In the 1830’s, Earth-based astronomers wanted to know the length of a Martian day, so they picked a dark, easily-identifiable surface feature and used that as a reference point to determine the planet’s rate of rotation. 19th Century astronomers also decided to use that dark surface feature to calculate latitude lines on the Red Planet. In other words, that dark feature (now known as Sinus Meridiani) became the reference point for the Martian prime meridian.

Then in the 1970’s, when NASA’s Mariner 9 space probe began sending back the first detailed maps of Mars, a specific crater within the Sinus Meridiani region was chosen to serve as a better, more precise reference point for the prime meridian. That crater was named Airy-0 in honor of George Biddell Airy, the astronomer who built the Airy Transit Circle telescope at the Greenwich Observatory in England.

I find this extremely fitting. The location of Airy’s telescope is used to define Earth’s prime meridian, so it makes sense that Airy’s crater on Mars would be used to define the prime meridian of Mars. But unfortunately, there seems to still be some uncertainty about Airy-0’s exact location.

Apparently the crater is small enough that space craft can have trouble locking onto it from orbit, and according to this paper from 2014, it turns out Airy-0 is approximately 47 meters east of where it was previously estimated to be. That’s a discrepancy of 0.001º latitude, which may not seem like much, but it’s enough to be problematic for science.
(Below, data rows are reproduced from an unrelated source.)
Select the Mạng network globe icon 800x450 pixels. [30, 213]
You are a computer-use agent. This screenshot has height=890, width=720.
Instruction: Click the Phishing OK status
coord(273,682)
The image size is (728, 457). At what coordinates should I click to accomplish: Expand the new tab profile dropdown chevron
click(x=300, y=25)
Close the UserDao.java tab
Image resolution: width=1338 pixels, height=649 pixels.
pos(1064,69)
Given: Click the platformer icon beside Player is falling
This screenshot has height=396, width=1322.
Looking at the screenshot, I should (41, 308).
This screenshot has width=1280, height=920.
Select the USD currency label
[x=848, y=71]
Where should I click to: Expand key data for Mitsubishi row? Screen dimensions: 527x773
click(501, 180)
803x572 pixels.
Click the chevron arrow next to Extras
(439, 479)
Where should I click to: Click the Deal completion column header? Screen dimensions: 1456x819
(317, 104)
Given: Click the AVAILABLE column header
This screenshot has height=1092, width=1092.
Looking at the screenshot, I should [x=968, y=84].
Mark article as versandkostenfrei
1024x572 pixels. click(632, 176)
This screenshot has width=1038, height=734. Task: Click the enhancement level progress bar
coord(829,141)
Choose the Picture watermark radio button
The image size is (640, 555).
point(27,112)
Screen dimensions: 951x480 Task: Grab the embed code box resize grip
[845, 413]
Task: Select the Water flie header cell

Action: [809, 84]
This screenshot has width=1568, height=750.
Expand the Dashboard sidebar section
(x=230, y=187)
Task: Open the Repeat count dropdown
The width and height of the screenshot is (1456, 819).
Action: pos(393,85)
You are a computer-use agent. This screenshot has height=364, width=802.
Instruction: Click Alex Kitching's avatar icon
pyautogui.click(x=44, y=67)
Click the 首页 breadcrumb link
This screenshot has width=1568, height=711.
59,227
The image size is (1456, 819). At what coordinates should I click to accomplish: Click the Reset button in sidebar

Three pictures of Airy-0 in increasingly high resolution over the past few decades. Airy-0 is the large crater in the top of each picture. Image courtesy of Wikipedia.

So Airy-0 will continue to be subject to intense scrutiny by us Earthlings, not so much because of anything intrinsically special about it but because, for the purposes of Martian cartography and Martian timekeeping, we really, really need to know exactly where Mars’s prime meridian is.

Why I’m Drawing Mars’s Scar

When I first started drawing silly cartoons of the planets… err—I mean highly technical diagrams of celestial bodies—I had to chose which features to emphasize and which to leave out. For Mars, I ended up showing that distinctive orange/red coloration. What more would I need to show?

I decided to leave out the long, jagged scar cutting across the planet’s surface, in part because I thought it looked ugly. Maybe Mars feels the same way. In 1971, when NASA’s Mariner 9 space probe arrived to create the first detailed maps of the planet’s surface, Mars threw up a global dust storm unlike anything humans had ever seen before, completely obscuring all the planet’s surface features.

But as I’ve gotten to know Mars better, I’ve realized that Mars’s scar—the Valles Marineris canyon system, as its officially known—is really one of the Red Planet’s most important features. It’s as distinguishing a feature as the Great Red Spot on Jupiter or the giant heart on Pluto.

Valles Marineris is believed to have started out as a giant graben, or perhaps multiple smaller grabens, and it may have been one of the last geologically active regions on Mars (along with the neighboring Tharsis bulge). The end of Mars’s geological activity would have been related to the collapse of the planet’s magnetic field, which led to the loss of the Martian atmosphere and the rapid freezing/boiling of Mars’s oceans. If Mars ever had anything resembling an Earth-like biosphere, that would have been destroyed around that time too.

In other words, the story of how Mars got that scar may have a lot to tell us about Mars’s past, about the world Mars used to be. Over the last few months, I’ve experimented with different ways to depict Valles Marineris in my drawings. This is my favorite version:

Going forward, I’m going to include Valles Marineris in all my drawings of Mars (unless, of course, we’re highlighting a completely different region of the planet). Valles Marineris is just too important a thing to leave out. And also, scars are nothing to be ashamed of.